** RECORDS TO USE **
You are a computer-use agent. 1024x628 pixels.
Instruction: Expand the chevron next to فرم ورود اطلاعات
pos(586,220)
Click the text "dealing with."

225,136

...

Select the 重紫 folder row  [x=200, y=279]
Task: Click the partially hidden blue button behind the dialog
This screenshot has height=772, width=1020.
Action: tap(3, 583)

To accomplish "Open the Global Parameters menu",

--

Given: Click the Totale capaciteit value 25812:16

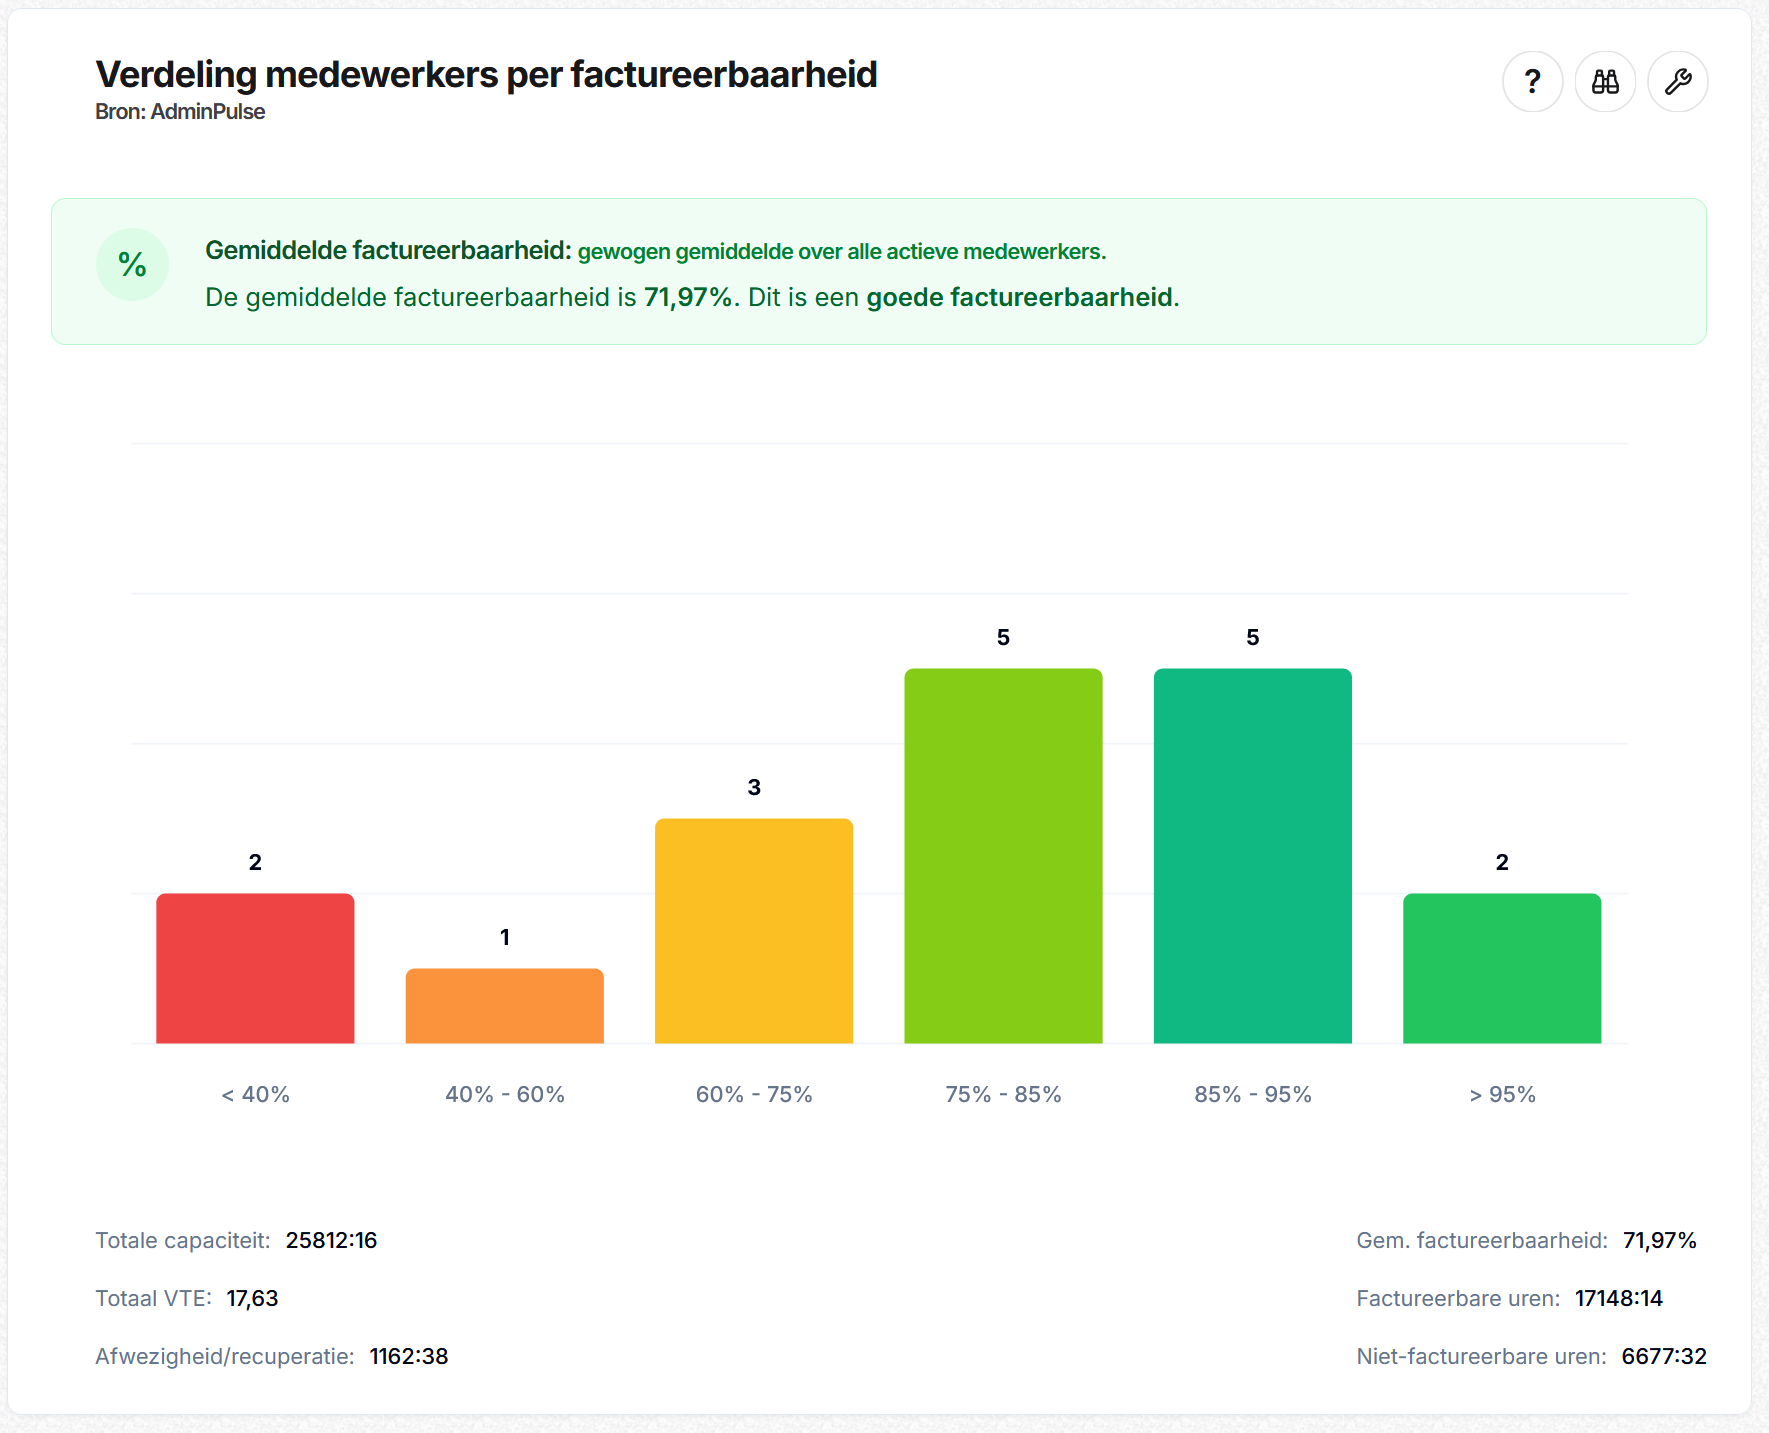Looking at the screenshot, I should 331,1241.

** INSTRUCTIONS TO FOLLOW **
Please transcribe exactly the lines above from the line that has "Select the 重紫" up to and including the line that has "the Global Parameters"; no other line belongs in the answer.

** TASK RESPONSE **
Select the 重紫 folder row  [x=200, y=279]
Task: Click the partially hidden blue button behind the dialog
This screenshot has height=772, width=1020.
Action: tap(3, 583)

To accomplish "Open the Global Parameters menu",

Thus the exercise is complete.